Au sujet de la loi de programmation, je la prépare, à la suite de la parution du Livre blanc et de ma lettre d'accompagnement. Des mesures réglementaires sont prévues, que je prendrai sans attendre la loi. Par ailleurs, la proposition de loi de M. Fauvergue et de Mme Thourot a été présentée, qui couvre une partie des propositions, notamment en matière de sécurité privée et de police municipale.

Certains sujets relèvent donc de la négociation. Vous avez mentionné le cycle horaire, monsieur le sénateur, mais c'est aussi le cas de la hiérarchie dans la police ou de la réforme de la préfecture de police de Paris.

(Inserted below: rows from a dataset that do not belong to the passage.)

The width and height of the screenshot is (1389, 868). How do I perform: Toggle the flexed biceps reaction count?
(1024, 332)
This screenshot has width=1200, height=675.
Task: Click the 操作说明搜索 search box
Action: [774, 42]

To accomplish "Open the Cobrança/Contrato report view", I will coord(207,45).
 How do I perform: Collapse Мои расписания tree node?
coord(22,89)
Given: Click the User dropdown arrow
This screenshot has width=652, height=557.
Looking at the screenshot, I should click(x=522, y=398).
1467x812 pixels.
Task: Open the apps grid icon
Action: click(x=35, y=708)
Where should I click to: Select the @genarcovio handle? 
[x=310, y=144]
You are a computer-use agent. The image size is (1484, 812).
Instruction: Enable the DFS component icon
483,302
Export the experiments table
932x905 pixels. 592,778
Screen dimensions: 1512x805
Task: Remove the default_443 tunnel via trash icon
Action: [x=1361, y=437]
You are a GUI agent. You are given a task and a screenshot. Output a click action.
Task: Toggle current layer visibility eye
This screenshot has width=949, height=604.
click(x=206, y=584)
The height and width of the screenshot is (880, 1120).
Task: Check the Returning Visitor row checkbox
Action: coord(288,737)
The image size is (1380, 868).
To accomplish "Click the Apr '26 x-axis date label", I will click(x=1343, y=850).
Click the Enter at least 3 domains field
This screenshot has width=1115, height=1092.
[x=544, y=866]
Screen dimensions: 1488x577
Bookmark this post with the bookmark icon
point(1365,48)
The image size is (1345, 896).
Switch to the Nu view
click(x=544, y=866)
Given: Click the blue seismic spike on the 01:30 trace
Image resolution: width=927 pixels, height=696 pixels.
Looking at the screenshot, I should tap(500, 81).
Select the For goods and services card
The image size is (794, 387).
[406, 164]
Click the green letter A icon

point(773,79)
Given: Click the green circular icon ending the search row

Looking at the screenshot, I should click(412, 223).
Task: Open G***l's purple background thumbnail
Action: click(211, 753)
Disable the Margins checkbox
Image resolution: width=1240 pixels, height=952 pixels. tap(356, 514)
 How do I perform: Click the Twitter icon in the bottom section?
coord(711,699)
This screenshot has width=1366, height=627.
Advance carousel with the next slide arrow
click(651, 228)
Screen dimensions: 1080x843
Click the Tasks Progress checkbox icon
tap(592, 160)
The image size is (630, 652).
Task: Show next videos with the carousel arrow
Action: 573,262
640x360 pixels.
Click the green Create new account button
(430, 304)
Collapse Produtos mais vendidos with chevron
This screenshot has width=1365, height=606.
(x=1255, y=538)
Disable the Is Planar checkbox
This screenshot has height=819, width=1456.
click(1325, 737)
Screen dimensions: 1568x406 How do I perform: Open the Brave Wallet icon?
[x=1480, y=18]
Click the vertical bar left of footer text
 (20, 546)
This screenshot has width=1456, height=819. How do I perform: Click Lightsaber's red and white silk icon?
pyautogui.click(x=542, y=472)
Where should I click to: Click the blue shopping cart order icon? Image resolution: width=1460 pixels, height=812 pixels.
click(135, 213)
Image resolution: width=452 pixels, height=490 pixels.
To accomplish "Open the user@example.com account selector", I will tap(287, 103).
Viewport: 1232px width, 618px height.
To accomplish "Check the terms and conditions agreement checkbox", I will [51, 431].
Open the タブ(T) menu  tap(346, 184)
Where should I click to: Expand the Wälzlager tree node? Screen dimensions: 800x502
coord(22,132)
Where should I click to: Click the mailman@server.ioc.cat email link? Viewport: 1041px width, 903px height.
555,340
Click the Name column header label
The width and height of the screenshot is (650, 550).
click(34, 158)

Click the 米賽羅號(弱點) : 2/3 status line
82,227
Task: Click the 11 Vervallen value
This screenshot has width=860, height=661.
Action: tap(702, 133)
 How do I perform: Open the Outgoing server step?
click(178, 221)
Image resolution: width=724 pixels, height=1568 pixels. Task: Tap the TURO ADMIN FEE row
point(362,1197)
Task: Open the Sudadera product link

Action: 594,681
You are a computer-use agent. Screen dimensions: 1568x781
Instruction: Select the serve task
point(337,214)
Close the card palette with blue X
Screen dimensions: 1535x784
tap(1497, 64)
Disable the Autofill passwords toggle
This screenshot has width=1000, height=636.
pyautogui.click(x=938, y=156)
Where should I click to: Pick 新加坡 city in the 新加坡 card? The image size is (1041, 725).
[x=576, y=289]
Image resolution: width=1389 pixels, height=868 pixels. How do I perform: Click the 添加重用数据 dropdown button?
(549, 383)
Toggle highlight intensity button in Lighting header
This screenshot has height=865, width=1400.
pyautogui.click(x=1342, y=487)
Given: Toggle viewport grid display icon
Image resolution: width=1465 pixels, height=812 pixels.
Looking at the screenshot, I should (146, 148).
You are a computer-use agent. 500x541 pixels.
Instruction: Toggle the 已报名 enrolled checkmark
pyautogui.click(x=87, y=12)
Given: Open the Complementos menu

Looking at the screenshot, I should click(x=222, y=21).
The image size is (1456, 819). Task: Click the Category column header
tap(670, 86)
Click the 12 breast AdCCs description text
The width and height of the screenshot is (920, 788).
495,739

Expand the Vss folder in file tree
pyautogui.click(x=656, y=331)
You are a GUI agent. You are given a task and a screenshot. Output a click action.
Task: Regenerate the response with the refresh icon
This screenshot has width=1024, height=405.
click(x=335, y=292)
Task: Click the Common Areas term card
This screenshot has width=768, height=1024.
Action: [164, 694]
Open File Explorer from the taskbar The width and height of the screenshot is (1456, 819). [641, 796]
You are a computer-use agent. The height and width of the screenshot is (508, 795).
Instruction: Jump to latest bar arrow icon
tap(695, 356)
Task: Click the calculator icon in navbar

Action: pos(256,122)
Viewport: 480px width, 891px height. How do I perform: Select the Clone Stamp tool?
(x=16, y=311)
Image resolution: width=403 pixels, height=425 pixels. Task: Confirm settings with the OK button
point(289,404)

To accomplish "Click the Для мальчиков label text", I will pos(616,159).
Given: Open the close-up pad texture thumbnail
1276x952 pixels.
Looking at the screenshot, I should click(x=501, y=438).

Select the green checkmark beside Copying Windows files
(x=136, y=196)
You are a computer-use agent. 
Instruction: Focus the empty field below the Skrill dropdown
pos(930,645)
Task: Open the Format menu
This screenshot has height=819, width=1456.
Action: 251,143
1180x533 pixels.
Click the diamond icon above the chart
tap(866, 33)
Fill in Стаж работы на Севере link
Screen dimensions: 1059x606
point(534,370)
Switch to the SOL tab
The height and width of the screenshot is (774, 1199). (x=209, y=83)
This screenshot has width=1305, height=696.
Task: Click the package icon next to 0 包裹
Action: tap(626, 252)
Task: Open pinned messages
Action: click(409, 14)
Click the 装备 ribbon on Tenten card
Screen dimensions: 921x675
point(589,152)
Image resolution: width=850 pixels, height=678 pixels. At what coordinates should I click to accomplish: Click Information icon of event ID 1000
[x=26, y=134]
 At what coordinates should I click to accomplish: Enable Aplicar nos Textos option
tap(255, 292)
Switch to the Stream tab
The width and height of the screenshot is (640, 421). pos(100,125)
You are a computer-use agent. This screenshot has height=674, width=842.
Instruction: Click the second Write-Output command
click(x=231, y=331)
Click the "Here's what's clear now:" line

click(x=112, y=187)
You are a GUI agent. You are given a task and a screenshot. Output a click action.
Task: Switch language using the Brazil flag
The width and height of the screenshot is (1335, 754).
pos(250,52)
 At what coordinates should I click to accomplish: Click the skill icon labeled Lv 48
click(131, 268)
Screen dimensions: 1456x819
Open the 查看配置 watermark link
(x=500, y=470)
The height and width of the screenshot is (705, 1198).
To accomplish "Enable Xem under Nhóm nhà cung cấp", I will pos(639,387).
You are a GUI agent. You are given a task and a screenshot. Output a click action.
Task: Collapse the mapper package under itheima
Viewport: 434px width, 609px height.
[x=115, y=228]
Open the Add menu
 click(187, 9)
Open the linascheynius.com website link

Et puis, il y aura la loi de programmation dans laquelle il sera notamment question de la fameuse répartition entre gendarmes et policiers, qui passionnera sans doute tous les élus de France et le ministre de l'intérieur. Je souhaite que ce sujet soit abordé tranquillement, tout au long de l'année 2021, de manière à réfléchir à l'évolution de cette carte importante. La question du cyber a également son importance pour la police nationale et la gendarmerie, comme celles de l'intelligence artificielle et du numérique - en ce qui concerne les nouveaux formats mais aussi les réseaux, et notre ministère a un retard à rattraper dans ce domaine. Ces questions feront aussi l'objet d'une négociation tout au long de l'année 2021 et, pour répondre au sujet évoqué pour M. Leroy, je souhaite qu'une fois prête, cette loi soit discutée avec le Parlement, avec les syndicats et avec les élus. Il appartiendra ensuite au nouveau gouvernement de la République, issu des élections de l'année 2022, de choisir s'il reprend à son compte cette loi de programmation qui sera prête, s'il la modifie ou s'il l'abandonne - ce qui sera son droit le plus strict -, mais le travail sera fait, sur le modèle de ce qui a été réalisé pour les armées. J'insiste sur la nécessité de prendre le temps de cette longue et importante concertation. En effet, depuis le rattachement il y a plus de dix ans de la gendarmerie nationale au ministère de l'intérieur, aucune grande réforme de la police et de la sécurité de nos policiers et gendarmes n'a été mise en oeuvre, et nous devons donc prendre le temps de faire ce travail qui touche à la vie de ces femmes et de ces hommes, mais concerne aussi toutes les Françaises et tous les Français. Je crois avoir répondu à l'ensemble de vos questions et suis prêt désormais à présenter la mission « Administration générale et territoriale de l'État ».